Na Amazônia, a redução do desmatamento chegou a 50%, enquanto, no conjunto do país, a queda supera 30%. Esses números reforçam a confiança de que planejamento, coordenação institucional e continuidade política são capazes de reverter tendências consideradas, por muito tempo, irreversíveis.
A lógica é semelhante no campo energético. Assim como ocorreu com o desmatamento, o fim da dependência dos fósseis exige metas claras, indicadores de esforço, instrumentos regulatórios e ações concretas. O Brasil já dispõe de marcos legais, programas e iniciativas relevantes, mas ainda insuficientes para alcançar o objetivo de zerar as emissões líquidas de gases de efeito estufa.
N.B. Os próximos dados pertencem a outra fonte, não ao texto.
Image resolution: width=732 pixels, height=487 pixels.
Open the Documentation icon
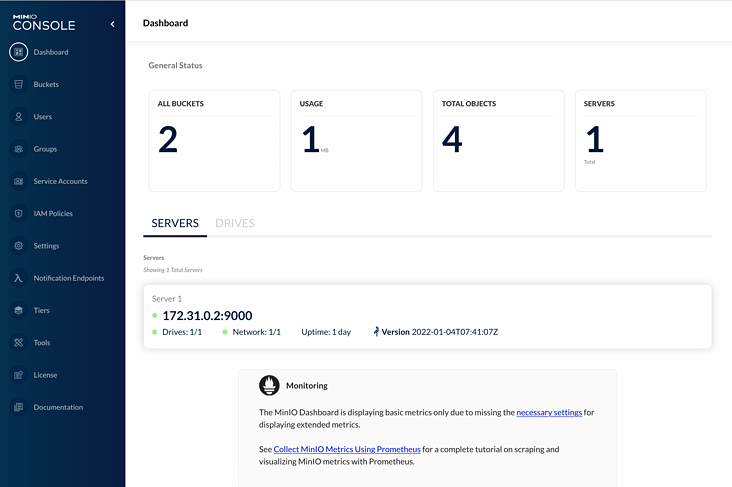click(x=18, y=407)
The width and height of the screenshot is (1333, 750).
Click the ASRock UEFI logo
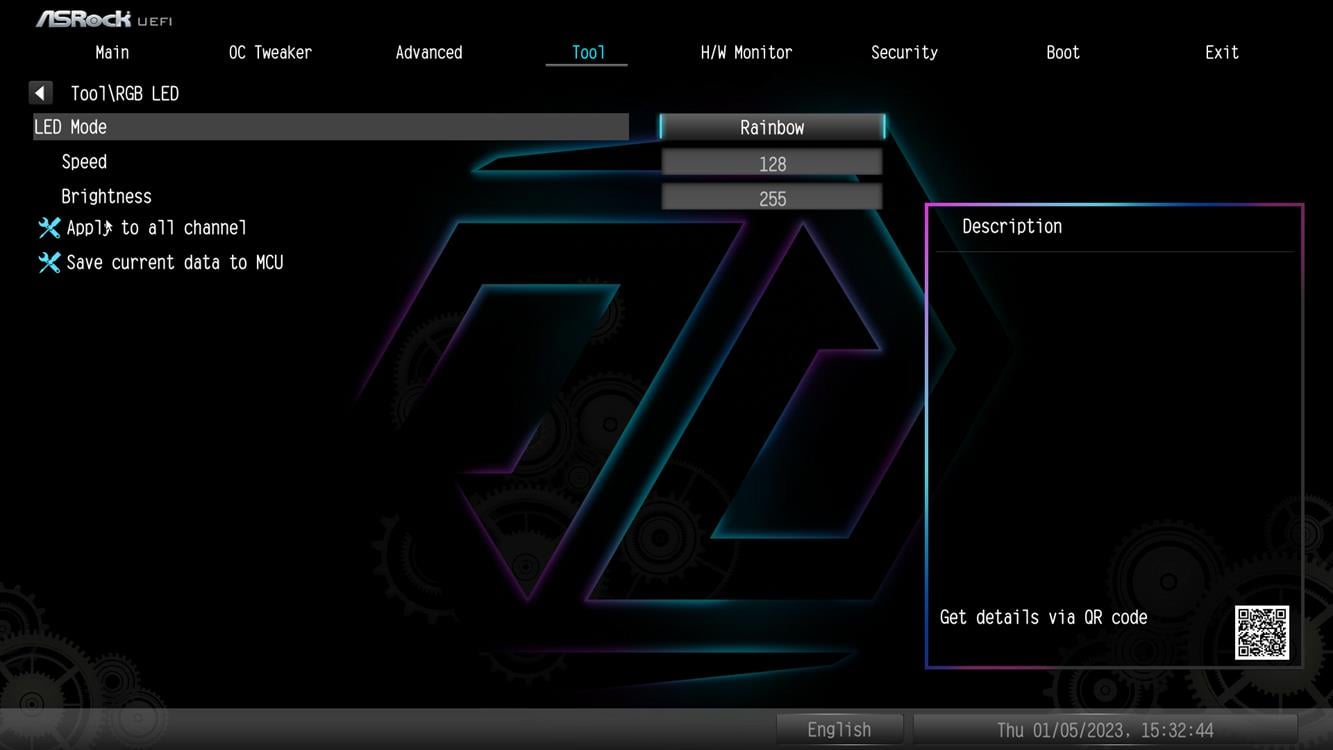tap(104, 19)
Clima, economia e a escolha civilizatória
A transição energética proposta converge com compromissos assumidos pelo Brasil em tratados multilaterais que estabelecem a neutralidade climática até 2050. Isso significa não apenas reduzir drasticamente as emissões, mas também ampliar a capacidade de capturar carbono por meio do reflorestamento e da recuperação de ecossistemas degradados.
Para Marina Silva, o debate vai além da economia ou da tecnologia. Trata-se de uma escolha civilizatória. A ciência, alerta a ministra, é clara ao afirmar que o atual modelo pode comprometer não apenas espécies ou biomas isolados, mas as próprias condições que tornam a vida possível no planeta.
Nesse contexto, o Brasil tem a oportunidade de exercer liderança global ao demonstrar que é viável conciliar desenvolvimento, justiça social e proteção ambiental. O caminho não é simples nem rápido, mas é inevitável. Planejamento, escuta ativa da ciência e compromisso político são apresentados como os pilares dessa travessia.
A mensagem final é de responsabilidade compartilhada: escolher a vida com dignidade exige decisões difíceis no presente, mas oferece um futuro possível. O mapa ainda está sendo desenhado, mas o país já decidiu que não pode mais caminhar às cegas.